- [Problem to solve]: Repeat only the lines from the one holding "Viewport: 1218px width, 886px height." down to the last line of the listing below, including both of those lines.

- [Provided material]:
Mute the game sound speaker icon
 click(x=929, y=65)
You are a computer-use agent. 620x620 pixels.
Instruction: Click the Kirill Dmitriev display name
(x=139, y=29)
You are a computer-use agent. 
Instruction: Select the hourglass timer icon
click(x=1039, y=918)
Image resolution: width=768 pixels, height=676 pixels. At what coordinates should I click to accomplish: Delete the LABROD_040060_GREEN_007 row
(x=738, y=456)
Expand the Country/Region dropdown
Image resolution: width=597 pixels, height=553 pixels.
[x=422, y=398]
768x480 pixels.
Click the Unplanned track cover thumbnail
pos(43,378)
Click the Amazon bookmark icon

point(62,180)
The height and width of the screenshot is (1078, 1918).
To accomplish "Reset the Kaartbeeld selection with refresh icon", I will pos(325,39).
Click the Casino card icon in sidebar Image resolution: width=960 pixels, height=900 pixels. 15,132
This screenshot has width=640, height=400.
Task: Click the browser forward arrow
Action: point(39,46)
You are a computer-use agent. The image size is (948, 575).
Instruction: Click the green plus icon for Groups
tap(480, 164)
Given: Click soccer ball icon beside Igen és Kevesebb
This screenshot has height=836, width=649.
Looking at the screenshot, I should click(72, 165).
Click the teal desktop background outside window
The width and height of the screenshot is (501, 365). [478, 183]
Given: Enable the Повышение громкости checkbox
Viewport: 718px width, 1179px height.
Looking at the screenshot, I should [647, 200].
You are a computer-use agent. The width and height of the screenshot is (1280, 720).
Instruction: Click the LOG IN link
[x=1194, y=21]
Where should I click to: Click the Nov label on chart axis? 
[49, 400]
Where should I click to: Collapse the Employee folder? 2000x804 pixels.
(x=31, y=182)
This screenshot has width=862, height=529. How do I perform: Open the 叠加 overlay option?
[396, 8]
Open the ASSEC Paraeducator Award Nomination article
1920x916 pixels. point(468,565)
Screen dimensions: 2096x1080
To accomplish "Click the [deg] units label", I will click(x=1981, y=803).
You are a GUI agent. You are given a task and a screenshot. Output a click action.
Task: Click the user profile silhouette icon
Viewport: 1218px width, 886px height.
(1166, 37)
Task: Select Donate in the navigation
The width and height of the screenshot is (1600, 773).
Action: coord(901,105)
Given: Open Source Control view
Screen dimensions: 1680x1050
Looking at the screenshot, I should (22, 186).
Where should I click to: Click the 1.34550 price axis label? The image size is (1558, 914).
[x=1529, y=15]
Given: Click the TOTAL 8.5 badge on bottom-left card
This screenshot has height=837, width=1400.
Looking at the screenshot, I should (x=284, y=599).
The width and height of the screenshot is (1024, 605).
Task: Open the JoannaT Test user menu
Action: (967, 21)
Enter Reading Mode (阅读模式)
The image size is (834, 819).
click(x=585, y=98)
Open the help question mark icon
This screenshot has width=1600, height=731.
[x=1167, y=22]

- [Solution for this problem]:
Viewport: 1218px width, 886px height.
(1166, 37)
Task: Select Donate in the navigation
The width and height of the screenshot is (1600, 773).
Action: coord(901,105)
Given: Open Source Control view
Screen dimensions: 1680x1050
Looking at the screenshot, I should (22, 186).
Where should I click to: Click the 1.34550 price axis label? The image size is (1558, 914).
[x=1529, y=15]
Given: Click the TOTAL 8.5 badge on bottom-left card
This screenshot has height=837, width=1400.
Looking at the screenshot, I should (x=284, y=599).
The width and height of the screenshot is (1024, 605).
Task: Open the JoannaT Test user menu
Action: (967, 21)
Enter Reading Mode (阅读模式)
The image size is (834, 819).
click(x=585, y=98)
Open the help question mark icon
This screenshot has width=1600, height=731.
[x=1167, y=22]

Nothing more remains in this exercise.